**Travail à faire**.
- A) Indiquez si chacune des affirmations suivantes concorde avec l'article sur le bateau de Myklebust, en répondant par oui ou par non et en citant les mots de l'article qui tranchent. (i) Les fouilles visaient à terme une candidature du site au patrimoine mondial de l'UNESCO. (ii) Le tumulus a été fouillé en 1874 par Anders Lorange. (iii) La ferme où le bateau fut mis au jour comptait trois tertres funéraires.
- B) Rédigez la suite de l'article sur le bateau de Myklebust, en reprenant après sa dernière phrase.

**Extrait cité**.
● ● ● ● ●

Norvège - De nouvelles recherches sur le bateau de Myklebust, futur fleuron du patrimoine viking national
- Le 26/10/2024
- Dans Archéologie
- 0 commentaire
C'est un événement majeur. Pour la première fois depuis 150 ans, les archéologues ont rouvert le tumulus du potentiel plus grand bateau-tombe de l'Âge Viking jamais découvert à ce jour. Il y ont trouvé plusieurs centaines d'artefacts et ... une bouteille contenant un message.
Les fouilles archéologiques du tumulus qui abrite les traces du bateau-tombe de Myklebust, en centre-ville de Nordfjordeid, dans l'ouest de la Norvège, se sont achevées cette semaine. Elles ont été diligentées dans le cadre d'un inventaire des biens du patrimoine culturel norvégien de l'époque viking, avec l'objectif à terme d'une candidature du site au patrimoine mondial de l'UNESCO.
Le jeudi 17 Octobre, Hanna Geiran, la directrice générale de la Direction du Patrimoine Culturel de Norvège (le Riksantikvaren), ainsi que Margareth Hagen, la rectrice à l'Université de Bergen (UiB) se sont rendues sur place et ont pris part au travail des archéologues.
"Avoir la chance de concourir à une découverte aussi remarquable que le navire de Myklebust, sur un site aussi primordial pour l'Âge Viking, est quelque chose que je n'aurais jamais pensé vivre", a déclaré Morten Ramstad, chef de projet des fouilles et directeur de la Section de gestion du patrimoine culturel de l'Université de Bergen.
Éclipsé par Gokstad et Oseberg
Le tumulus que les gens de la région appellent "Rundhøjjen" a été fouillé en 1874 par un jeune archéologue berguénois, Anders Lorange. En creusant un puits dans le tertre funéraire, il trouva le premier les traces d'un bateau et un certain nombre d'objets datés de la fin du VIIIème siècle.
Le bateau-tombe fut appelé Myklebust d'après le nom de la ferme, "Myklebustgarden", où il a été mis au jour et où se trouvaient 5 tertres funéraires.

● ● ● ● ●

**Données fournies**.
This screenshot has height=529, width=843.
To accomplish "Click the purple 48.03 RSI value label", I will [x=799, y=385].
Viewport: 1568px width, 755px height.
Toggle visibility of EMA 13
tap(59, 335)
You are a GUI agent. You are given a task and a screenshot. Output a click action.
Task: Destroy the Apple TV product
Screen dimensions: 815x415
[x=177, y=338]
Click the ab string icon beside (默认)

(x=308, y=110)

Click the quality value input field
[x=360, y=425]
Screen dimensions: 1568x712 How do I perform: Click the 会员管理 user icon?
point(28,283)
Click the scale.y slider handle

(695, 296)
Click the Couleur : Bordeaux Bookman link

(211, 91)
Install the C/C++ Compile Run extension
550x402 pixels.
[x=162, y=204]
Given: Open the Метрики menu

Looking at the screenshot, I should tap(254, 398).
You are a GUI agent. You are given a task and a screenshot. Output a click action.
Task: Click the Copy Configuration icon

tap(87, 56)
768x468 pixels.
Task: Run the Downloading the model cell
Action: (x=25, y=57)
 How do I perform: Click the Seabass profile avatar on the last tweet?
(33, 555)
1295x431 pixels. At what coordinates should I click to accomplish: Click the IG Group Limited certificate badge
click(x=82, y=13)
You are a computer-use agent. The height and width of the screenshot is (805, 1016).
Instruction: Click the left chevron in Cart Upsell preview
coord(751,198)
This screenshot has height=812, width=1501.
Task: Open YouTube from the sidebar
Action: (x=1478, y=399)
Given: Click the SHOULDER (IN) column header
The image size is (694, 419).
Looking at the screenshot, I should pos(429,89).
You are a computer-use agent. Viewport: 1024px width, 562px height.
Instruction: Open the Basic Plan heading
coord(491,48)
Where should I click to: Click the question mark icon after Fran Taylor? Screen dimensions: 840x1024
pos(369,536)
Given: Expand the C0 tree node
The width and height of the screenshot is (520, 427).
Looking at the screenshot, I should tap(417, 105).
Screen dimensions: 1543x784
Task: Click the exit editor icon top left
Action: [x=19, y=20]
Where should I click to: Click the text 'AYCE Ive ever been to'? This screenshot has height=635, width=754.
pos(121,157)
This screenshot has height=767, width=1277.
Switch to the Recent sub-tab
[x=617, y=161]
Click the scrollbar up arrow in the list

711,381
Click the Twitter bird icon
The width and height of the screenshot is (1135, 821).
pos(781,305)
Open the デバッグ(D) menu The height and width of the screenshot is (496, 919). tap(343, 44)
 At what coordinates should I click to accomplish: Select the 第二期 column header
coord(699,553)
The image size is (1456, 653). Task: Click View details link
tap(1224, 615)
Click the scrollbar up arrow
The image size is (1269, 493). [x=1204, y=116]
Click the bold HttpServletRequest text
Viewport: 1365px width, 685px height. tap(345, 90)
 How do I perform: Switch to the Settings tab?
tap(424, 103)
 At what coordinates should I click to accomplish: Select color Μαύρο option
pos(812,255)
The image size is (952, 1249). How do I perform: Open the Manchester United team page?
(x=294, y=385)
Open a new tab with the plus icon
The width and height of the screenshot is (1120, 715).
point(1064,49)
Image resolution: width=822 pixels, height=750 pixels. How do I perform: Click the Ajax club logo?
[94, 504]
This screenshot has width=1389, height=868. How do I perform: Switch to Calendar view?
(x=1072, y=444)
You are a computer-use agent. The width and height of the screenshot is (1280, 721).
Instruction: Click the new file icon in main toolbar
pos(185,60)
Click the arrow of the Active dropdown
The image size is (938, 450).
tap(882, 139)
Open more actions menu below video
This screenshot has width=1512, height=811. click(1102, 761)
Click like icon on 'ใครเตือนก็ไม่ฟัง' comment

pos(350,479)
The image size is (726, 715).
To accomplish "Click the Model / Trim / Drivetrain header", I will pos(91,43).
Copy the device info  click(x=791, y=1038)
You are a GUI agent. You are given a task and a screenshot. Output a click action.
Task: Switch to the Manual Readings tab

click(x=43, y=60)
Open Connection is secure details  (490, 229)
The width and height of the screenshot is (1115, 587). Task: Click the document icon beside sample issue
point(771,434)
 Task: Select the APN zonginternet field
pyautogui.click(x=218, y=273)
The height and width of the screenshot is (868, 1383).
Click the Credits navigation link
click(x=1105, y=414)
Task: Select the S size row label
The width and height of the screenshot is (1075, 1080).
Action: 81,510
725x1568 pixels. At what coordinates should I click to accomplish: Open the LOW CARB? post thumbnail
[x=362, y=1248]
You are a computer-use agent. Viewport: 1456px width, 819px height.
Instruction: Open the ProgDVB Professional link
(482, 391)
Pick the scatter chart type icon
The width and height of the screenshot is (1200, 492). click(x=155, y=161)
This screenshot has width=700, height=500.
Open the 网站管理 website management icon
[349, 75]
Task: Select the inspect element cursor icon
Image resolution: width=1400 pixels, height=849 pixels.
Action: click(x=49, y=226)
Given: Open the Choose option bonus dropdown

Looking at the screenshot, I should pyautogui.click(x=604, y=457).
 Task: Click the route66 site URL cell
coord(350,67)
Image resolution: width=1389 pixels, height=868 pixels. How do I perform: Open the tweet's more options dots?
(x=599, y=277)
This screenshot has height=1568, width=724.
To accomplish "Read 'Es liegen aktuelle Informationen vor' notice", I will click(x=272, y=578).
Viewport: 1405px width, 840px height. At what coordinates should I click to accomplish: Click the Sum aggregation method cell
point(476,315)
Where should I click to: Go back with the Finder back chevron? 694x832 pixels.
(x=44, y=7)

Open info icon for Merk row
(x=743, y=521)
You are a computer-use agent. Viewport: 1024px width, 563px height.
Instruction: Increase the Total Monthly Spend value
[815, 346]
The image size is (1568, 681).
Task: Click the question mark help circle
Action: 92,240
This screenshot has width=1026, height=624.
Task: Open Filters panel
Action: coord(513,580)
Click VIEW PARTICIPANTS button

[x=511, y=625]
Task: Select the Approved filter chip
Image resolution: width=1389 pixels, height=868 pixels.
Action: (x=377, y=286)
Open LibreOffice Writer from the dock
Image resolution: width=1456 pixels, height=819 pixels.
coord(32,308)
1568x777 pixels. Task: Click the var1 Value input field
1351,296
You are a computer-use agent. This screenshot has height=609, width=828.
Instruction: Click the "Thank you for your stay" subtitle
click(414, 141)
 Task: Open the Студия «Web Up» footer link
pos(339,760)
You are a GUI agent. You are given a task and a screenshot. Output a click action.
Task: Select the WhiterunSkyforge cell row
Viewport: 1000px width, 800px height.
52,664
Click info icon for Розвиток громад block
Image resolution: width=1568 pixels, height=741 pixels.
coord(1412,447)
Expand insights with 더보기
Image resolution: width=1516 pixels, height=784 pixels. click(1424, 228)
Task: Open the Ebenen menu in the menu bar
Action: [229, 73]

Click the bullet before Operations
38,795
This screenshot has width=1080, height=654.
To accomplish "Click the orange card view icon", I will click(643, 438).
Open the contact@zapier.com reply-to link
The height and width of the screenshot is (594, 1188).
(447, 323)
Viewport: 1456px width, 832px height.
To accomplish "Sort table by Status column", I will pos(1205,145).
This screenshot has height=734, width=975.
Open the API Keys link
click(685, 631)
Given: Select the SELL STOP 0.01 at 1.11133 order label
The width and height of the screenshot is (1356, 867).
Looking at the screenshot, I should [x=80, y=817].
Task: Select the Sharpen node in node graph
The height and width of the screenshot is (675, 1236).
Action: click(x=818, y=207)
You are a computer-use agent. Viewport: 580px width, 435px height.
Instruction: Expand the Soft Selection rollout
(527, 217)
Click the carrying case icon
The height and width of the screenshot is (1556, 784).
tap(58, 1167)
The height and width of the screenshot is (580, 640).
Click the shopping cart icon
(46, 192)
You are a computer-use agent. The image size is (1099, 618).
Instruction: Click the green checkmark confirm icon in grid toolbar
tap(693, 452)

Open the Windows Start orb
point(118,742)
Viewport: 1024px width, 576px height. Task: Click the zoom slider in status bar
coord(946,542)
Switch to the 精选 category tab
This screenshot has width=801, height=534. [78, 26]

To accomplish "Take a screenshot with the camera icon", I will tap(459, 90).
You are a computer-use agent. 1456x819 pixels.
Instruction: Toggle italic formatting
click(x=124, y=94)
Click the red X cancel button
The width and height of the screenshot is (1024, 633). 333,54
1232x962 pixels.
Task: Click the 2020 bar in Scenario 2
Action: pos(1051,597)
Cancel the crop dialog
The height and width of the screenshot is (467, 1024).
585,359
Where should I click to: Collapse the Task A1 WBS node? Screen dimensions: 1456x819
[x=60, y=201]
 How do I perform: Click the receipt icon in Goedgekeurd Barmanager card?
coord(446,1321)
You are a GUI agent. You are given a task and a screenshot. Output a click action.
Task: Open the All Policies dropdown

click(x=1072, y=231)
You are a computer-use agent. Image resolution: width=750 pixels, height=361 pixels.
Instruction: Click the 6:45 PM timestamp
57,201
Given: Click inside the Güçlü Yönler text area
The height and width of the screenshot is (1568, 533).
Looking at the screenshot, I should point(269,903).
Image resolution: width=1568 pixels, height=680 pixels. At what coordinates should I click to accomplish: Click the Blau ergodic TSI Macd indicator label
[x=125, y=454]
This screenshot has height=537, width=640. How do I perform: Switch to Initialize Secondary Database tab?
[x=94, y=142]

● ● ● ● ●

**Réponses**.
- A)
(i) Oui : « avec l'objectif à terme d'une candidature du site au patrimoine mondial de l'UNESCO ».
(ii) Oui : « a été fouillé en 1874 par un jeune archéologue berguénois, Anders Lorange ».
(iii) Non : « où se trouvaient 5 tertres funéraires ».

- B)
Hélas, sa découverte fut rapidement éclipsée par celles du bateau de Gokstad en 1880 et du bateau d'Oseberg en 1904, tous deux dans un état de conservation qui leur a permis depuis lors d'être exposés tandis qu'il n'y avait, pour ainsi dire, rien à montrer du navire de Myklebust, brûlé lors des funérailles.
Par la suite, le site est presque tombé dans l'oubli sans jamais être correctement examiné. Du moins jusqu'à récemment.
À 75% intact
Le rapport d'Anders Lorange, qui ne disposait pas des méthodes d'analyse et des moyens technologiques de l'Archéologie d'aujourd'hui, s'est avéré avare en informations sur la largeur et l'emplacement de la tranchée excavée en 1874.
"Lorsqu'Anders Lorange a examiné le tumulus il y a 150 ans, il l'a fait selon les méthodes de l'époque. Nous sommes désormais en mesure de mener des fouilles plus approfondies – et d'en apprendre davantage encore", a expliqué Hanna Geiran.
Dès lors, les archéologues de l'Université de Bergen, en collaboration avec l'Université de Stavanger (UiS), ont dû procéder par étapes. Avant de donner le premier coup de pelle, ils ont étudié à l'aide d'un géoradar la structure et la composition du tertre funéraire, comme du sol à ses abords, afin de concentrer leurs recherches sur les couches remblayées par leur prédécesseur.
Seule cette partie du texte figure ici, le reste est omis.